= PROBLEM TO WORK ON =
Copy out the items from the line that has "1355x588 pixels. Task: Open" through the line that has "Switch usage to", requests included, and leave out everything else. Shift every coordinate in the answers up by 76.

**** RECORDS PROVIDED ****

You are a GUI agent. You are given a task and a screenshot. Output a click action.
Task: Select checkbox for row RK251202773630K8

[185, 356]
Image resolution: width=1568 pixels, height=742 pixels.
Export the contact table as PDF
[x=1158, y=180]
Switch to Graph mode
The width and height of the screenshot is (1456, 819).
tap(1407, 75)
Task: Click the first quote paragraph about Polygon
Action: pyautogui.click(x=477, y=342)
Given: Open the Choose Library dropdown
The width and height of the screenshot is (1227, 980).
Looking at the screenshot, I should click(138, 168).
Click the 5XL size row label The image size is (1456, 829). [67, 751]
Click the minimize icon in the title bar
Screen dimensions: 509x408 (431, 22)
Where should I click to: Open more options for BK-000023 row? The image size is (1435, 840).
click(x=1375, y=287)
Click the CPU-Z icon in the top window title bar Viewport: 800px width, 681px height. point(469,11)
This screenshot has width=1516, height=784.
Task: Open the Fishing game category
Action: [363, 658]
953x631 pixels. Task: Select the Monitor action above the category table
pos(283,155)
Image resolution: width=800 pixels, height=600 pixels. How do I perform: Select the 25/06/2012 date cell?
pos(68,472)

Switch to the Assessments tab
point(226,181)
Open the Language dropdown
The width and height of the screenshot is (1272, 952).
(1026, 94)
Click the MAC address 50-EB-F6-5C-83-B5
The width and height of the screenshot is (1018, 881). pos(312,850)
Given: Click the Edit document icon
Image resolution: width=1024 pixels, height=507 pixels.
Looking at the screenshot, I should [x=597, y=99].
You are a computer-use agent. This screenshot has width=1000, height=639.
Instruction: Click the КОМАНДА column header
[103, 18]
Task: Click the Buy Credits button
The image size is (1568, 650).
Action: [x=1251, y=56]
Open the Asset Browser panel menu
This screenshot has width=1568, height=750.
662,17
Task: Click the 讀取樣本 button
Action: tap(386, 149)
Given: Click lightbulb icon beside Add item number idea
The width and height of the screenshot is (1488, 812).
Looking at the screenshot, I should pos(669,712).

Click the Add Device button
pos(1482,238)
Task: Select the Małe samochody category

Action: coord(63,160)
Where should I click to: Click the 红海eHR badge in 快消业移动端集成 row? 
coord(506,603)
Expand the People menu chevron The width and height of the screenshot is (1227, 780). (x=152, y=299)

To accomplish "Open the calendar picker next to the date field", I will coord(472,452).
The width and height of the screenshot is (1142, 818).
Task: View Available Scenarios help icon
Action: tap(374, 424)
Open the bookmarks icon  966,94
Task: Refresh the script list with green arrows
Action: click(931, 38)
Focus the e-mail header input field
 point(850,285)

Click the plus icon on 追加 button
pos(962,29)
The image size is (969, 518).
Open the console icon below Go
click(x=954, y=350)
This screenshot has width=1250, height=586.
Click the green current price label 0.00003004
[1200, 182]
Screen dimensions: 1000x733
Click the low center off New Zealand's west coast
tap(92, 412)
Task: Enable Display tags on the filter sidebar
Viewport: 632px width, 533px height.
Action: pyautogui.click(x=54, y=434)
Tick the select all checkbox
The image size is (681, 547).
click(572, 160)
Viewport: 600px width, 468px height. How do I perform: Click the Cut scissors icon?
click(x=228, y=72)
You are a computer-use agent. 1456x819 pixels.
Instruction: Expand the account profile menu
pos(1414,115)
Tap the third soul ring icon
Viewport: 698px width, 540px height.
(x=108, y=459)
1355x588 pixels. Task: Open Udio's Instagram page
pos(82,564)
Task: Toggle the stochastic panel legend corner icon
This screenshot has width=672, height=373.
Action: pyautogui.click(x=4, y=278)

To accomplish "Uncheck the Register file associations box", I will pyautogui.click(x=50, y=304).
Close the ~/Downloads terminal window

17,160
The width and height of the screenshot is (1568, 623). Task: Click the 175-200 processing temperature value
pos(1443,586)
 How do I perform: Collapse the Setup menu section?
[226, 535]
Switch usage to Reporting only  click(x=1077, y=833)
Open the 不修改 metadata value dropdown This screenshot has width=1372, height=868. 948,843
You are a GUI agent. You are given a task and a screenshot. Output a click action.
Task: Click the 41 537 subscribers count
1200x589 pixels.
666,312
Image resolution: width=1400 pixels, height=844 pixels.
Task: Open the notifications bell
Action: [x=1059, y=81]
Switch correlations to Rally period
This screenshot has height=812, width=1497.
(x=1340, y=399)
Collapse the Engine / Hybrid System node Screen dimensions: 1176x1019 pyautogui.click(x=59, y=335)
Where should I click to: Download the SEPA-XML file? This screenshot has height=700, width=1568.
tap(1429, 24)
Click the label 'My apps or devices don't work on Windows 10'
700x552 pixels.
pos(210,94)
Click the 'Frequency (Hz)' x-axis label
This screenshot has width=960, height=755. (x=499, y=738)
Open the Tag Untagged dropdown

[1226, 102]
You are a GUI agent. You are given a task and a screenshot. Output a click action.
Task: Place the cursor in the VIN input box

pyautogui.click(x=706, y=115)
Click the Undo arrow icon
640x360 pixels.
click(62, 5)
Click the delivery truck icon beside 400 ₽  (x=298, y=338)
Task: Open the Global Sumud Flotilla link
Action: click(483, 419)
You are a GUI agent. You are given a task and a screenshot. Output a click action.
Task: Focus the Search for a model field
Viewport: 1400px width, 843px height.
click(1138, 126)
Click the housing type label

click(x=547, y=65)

****

= OUTPUT =
1355x588 pixels. Task: Open Udio's Instagram page
pos(158,640)
Task: Toggle the stochastic panel legend corner icon
This screenshot has width=672, height=373.
Action: pyautogui.click(x=80, y=354)

To accomplish "Uncheck the Register file associations box", I will pyautogui.click(x=126, y=380).
Close the ~/Downloads terminal window

93,236
The width and height of the screenshot is (1568, 623). Task: Click the 175-200 processing temperature value
pos(1519,662)
 How do I perform: Collapse the Setup menu section?
[302, 611]
Switch usage to Reporting only  click(x=1153, y=909)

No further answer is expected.